Problem description:
Please reproduce the following records exactly as they appear.

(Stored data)
+ + + + + + +
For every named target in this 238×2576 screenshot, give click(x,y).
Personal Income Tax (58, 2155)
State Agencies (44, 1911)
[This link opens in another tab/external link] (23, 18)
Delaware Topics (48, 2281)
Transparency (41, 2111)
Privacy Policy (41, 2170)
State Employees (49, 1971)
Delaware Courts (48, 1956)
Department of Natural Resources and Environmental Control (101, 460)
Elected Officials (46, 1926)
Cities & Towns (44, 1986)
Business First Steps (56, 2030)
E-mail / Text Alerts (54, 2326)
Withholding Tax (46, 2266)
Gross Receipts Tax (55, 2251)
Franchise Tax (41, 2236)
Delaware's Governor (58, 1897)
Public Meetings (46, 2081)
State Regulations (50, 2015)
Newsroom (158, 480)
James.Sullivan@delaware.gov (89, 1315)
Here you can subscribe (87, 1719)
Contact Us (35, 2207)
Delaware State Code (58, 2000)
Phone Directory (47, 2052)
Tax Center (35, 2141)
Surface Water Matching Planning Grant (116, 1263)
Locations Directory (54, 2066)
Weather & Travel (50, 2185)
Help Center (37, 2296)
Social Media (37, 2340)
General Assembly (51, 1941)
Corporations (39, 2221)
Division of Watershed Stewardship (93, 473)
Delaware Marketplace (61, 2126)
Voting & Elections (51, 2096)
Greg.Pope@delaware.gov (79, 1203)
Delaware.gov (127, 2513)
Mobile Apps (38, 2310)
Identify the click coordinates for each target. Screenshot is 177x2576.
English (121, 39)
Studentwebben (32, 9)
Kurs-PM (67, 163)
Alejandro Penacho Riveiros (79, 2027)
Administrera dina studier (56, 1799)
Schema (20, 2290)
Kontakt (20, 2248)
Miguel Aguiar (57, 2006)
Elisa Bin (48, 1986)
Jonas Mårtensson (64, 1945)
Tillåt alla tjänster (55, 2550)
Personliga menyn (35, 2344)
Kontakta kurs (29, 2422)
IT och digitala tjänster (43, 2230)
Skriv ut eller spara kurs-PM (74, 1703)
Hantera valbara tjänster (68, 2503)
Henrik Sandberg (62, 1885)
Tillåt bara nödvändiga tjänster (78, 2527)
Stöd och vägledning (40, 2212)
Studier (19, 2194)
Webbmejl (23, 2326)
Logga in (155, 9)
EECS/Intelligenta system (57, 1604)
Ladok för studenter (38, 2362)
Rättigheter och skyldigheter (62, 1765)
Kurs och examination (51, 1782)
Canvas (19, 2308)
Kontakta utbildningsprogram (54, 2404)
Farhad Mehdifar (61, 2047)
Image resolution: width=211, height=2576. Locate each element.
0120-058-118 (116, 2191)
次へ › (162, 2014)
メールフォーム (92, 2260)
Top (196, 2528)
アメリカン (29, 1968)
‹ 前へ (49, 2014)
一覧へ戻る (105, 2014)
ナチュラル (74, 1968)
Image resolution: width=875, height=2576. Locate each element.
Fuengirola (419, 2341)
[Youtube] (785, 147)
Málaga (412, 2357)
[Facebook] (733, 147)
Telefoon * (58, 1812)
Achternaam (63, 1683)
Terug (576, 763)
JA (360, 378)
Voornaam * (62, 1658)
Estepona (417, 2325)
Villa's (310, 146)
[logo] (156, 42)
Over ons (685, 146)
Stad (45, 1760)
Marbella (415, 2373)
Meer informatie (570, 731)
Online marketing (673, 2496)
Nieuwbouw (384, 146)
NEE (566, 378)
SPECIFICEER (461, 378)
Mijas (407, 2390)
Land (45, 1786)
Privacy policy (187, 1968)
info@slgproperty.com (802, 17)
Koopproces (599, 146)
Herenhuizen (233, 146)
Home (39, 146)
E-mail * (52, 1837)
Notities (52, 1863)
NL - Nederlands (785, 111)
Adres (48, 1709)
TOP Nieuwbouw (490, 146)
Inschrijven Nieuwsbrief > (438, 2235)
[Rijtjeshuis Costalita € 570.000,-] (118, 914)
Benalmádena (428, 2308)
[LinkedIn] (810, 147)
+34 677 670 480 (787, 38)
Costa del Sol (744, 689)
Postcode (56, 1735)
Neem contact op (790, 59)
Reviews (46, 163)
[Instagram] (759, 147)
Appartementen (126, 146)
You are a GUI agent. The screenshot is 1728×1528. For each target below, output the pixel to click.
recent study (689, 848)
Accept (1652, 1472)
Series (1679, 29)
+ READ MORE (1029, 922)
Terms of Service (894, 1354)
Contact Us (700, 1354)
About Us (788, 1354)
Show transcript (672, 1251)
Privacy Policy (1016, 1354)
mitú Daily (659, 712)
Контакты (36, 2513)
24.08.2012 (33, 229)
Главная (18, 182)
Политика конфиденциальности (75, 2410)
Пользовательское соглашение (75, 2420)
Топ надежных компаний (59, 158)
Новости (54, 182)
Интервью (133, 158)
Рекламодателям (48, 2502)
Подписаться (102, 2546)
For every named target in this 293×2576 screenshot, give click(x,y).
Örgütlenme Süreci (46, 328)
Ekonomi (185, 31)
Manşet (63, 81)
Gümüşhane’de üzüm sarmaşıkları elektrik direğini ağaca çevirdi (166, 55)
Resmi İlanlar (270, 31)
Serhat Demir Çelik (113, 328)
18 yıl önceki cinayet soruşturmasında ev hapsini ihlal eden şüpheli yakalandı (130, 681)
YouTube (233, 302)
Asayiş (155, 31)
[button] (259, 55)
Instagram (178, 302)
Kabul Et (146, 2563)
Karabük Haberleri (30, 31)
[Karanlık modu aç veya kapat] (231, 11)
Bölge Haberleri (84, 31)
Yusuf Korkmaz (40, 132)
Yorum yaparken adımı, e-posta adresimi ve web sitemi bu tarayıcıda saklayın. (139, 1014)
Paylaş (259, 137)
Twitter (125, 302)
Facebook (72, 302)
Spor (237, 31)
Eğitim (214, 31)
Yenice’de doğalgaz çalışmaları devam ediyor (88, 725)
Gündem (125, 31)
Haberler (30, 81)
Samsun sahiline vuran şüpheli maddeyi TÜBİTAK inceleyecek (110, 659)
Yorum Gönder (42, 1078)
+ + + + + + +
Solution for this task:
For every named target in this 238×2576 screenshot, give click(x,y).
Personal Income Tax (58, 2155)
State Agencies (44, 1911)
[This link opens in another tab/external link] (23, 18)
Delaware Topics (48, 2281)
Transparency (41, 2111)
Privacy Policy (41, 2170)
State Employees (49, 1971)
Delaware Courts (48, 1956)
Department of Natural Resources and Environmental Control (101, 460)
Elected Officials (46, 1926)
Cities & Towns (44, 1986)
Business First Steps (56, 2030)
E-mail / Text Alerts (54, 2326)
Withholding Tax (46, 2266)
Gross Receipts Tax (55, 2251)
Franchise Tax (41, 2236)
Delaware's Governor (58, 1897)
Public Meetings (46, 2081)
State Regulations (50, 2015)
Newsroom (158, 480)
James.Sullivan@delaware.gov (89, 1315)
Here you can subscribe (87, 1719)
Contact Us (35, 2207)
Delaware State Code (58, 2000)
Phone Directory (47, 2052)
Tax Center (35, 2141)
Surface Water Matching Planning Grant (116, 1263)
Locations Directory (54, 2066)
Weather & Travel (50, 2185)
Help Center (37, 2296)
Social Media (37, 2340)
General Assembly (51, 1941)
Corporations (39, 2221)
Division of Watershed Stewardship (93, 473)
Delaware Marketplace (61, 2126)
Voting & Elections (51, 2096)
Greg.Pope@delaware.gov (79, 1203)
Delaware.gov (127, 2513)
Mobile Apps (38, 2310)
Identify the click coordinates for each target. Screenshot is 177x2576.
English (121, 39)
Studentwebben (32, 9)
Kurs-PM (67, 163)
Alejandro Penacho Riveiros (79, 2027)
Administrera dina studier (56, 1799)
Schema (20, 2290)
Kontakt (20, 2248)
Miguel Aguiar (57, 2006)
Elisa Bin (48, 1986)
Jonas Mårtensson (64, 1945)
Tillåt alla tjänster (55, 2550)
Personliga menyn (35, 2344)
Kontakta kurs (29, 2422)
IT och digitala tjänster (43, 2230)
Skriv ut eller spara kurs-PM (74, 1703)
Hantera valbara tjänster (68, 2503)
Henrik Sandberg (62, 1885)
Tillåt bara nödvändiga tjänster (78, 2527)
Stöd och vägledning (40, 2212)
Studier (19, 2194)
Webbmejl (23, 2326)
Logga in (155, 9)
EECS/Intelligenta system (57, 1604)
Ladok för studenter (38, 2362)
Rättigheter och skyldigheter (62, 1765)
Kurs och examination (51, 1782)
Canvas (19, 2308)
Kontakta utbildningsprogram (54, 2404)
Farhad Mehdifar (61, 2047)
Image resolution: width=211, height=2576. Locate each element.
0120-058-118 (116, 2191)
次へ › (162, 2014)
メールフォーム (92, 2260)
Top (196, 2528)
アメリカン (29, 1968)
‹ 前へ (49, 2014)
一覧へ戻る (105, 2014)
ナチュラル (74, 1968)
Image resolution: width=875, height=2576. Locate each element.
Fuengirola (419, 2341)
[Youtube] (785, 147)
Málaga (412, 2357)
[Facebook] (733, 147)
Telefoon * (58, 1812)
Achternaam (63, 1683)
Terug (576, 763)
JA (360, 378)
Voornaam * (62, 1658)
Estepona (417, 2325)
Villa's (310, 146)
[logo] (156, 42)
Over ons (685, 146)
Stad (45, 1760)
Marbella (415, 2373)
Meer informatie (570, 731)
Online marketing (673, 2496)
Nieuwbouw (384, 146)
NEE (566, 378)
SPECIFICEER (461, 378)
Mijas (407, 2390)
Land (45, 1786)
Privacy policy (187, 1968)
info@slgproperty.com (802, 17)
Koopproces (599, 146)
Herenhuizen (233, 146)
Home (39, 146)
E-mail * (52, 1837)
Notities (52, 1863)
NL - Nederlands (785, 111)
Adres (48, 1709)
TOP Nieuwbouw (490, 146)
Inschrijven Nieuwsbrief > (438, 2235)
[Rijtjeshuis Costalita € 570.000,-] (118, 914)
Benalmádena (428, 2308)
[LinkedIn] (810, 147)
+34 677 670 480 (787, 38)
Costa del Sol (744, 689)
Postcode (56, 1735)
Neem contact op (790, 59)
Reviews (46, 163)
[Instagram] (759, 147)
Appartementen (126, 146)
You are a GUI agent. The screenshot is 1728×1528. For each target below, output the pixel to click.
recent study (689, 848)
Accept (1652, 1472)
Series (1679, 29)
+ READ MORE (1029, 922)
Terms of Service (894, 1354)
Contact Us (700, 1354)
About Us (788, 1354)
Show transcript (672, 1251)
Privacy Policy (1016, 1354)
mitú Daily (659, 712)
Контакты (36, 2513)
24.08.2012 (33, 229)
Главная (18, 182)
Политика конфиденциальности (75, 2410)
Пользовательское соглашение (75, 2420)
Топ надежных компаний (59, 158)
Новости (54, 182)
Интервью (133, 158)
Рекламодателям (48, 2502)
Подписаться (102, 2546)
For every named target in this 293×2576 screenshot, give click(x,y).
Örgütlenme Süreci (46, 328)
Ekonomi (185, 31)
Manşet (63, 81)
Gümüşhane’de üzüm sarmaşıkları elektrik direğini ağaca çevirdi (166, 55)
Resmi İlanlar (270, 31)
Serhat Demir Çelik (113, 328)
18 yıl önceki cinayet soruşturmasında ev hapsini ihlal eden şüpheli yakalandı (130, 681)
YouTube (233, 302)
Asayiş (155, 31)
[button] (259, 55)
Instagram (178, 302)
Kabul Et (146, 2563)
Karabük Haberleri (30, 31)
[Karanlık modu aç veya kapat] (231, 11)
Bölge Haberleri (84, 31)
Yusuf Korkmaz (40, 132)
Yorum yaparken adımı, e-posta adresimi ve web sitemi bu tarayıcıda saklayın. (139, 1014)
Paylaş (259, 137)
Twitter (125, 302)
Facebook (72, 302)
Spor (237, 31)
Eğitim (214, 31)
Yenice’de doğalgaz çalışmaları devam ediyor (88, 725)
Gündem (125, 31)
Haberler (30, 81)
Samsun sahiline vuran şüpheli maddeyi TÜBİTAK inceleyecek (110, 659)
Yorum Gönder (42, 1078)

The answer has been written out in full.